> _TEXT PROVIDED_
+ + + + +
I worked with several REME sgts when on a joint service unit at Boscombe Down. They were not mechanical but there training seemed to cover the same areas that RN Artificer training used to.
This was in the early 80s but I don't suppose things will have changed much.
If you are already trained to ONC level you should be OK
 
#6
Apart from not wanting to ever go to Bordon again why are you transferring? There's not many of the ME lads who did the VMs course who enjoyed being an ME again, most are either outside or have there notice in.
 
A

Axel.

Guest
#7
'Potential rewarded as first technicians on fast track programme lead the way'

The Defence School of Marine Engineering (DSMarE), HMS Sultan, is toasting the success of the Engineering Branches’ most recently promoted Leading Hands who have just completed the first phase of a new fast track programme which will continue to see them rapidly progress through the rankings structure.
+ + + + +
> _DATA EXCERPT_
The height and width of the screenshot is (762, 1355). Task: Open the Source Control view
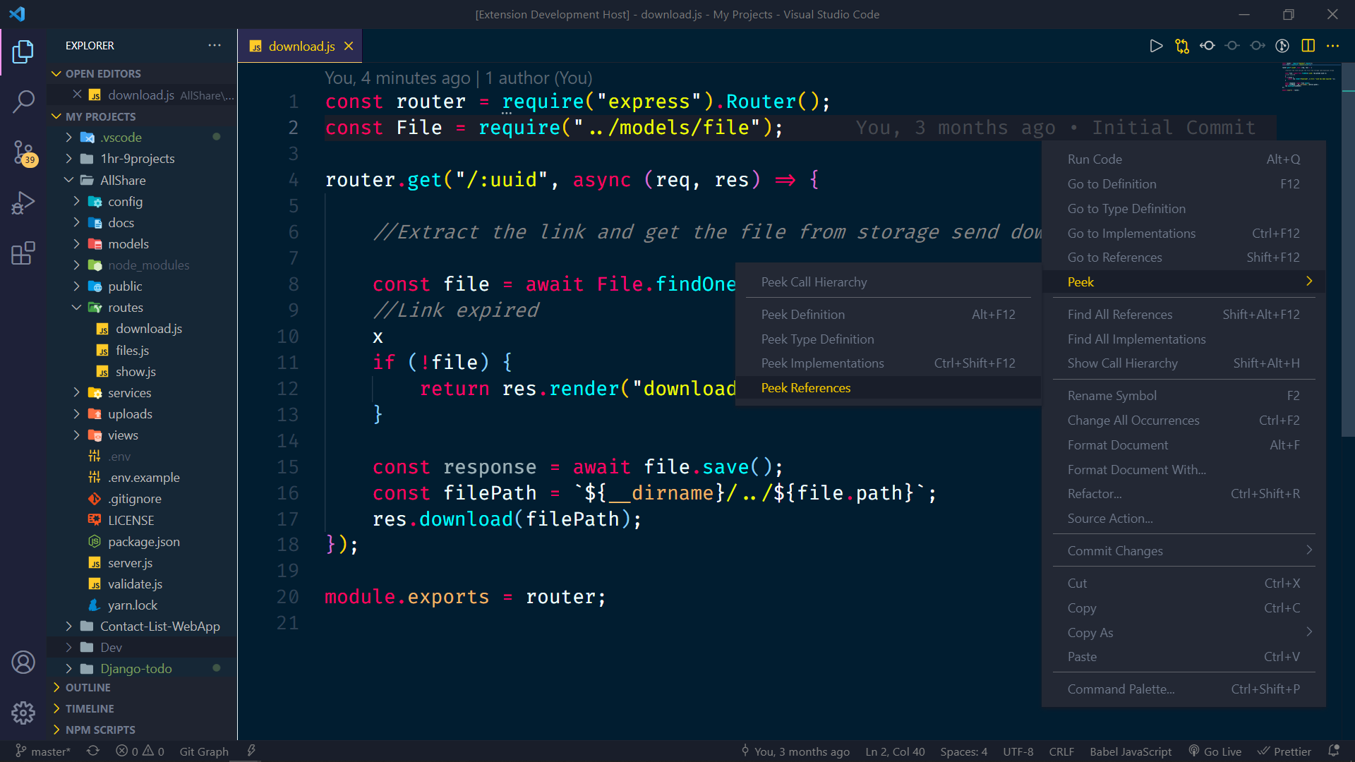23,152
+ + + + +
> _PROBLEM SET_
• 1. Decide whether each statement below agrees with the forum text. Answer yes or no for each, and quote the words of the text that decide it.
(a) The writer of the first post worked with REME sergeants at Boscombe Down.
(b) The first post describes experience from the early 1990s.
(c) The Defence School of Marine Engineering is at HMS Sultan.
• 2. Reproduce the part of the forum text that begins at the words "I worked with" and stops after "training used to.".

> _RESULTS_
• 1.
(a) Yes: "I worked with several REME sgts when on a joint service unit at Boscombe Down"
(b) No: "This was in the early 80s"
(c) Yes: "The Defence School of Marine Engineering (DSMarE), HMS Sultan"

• 2.
I worked with several REME sgts when on a joint service unit at Boscombe Down. They were not mechanical but there training seemed to cover the same areas that RN Artificer training used to.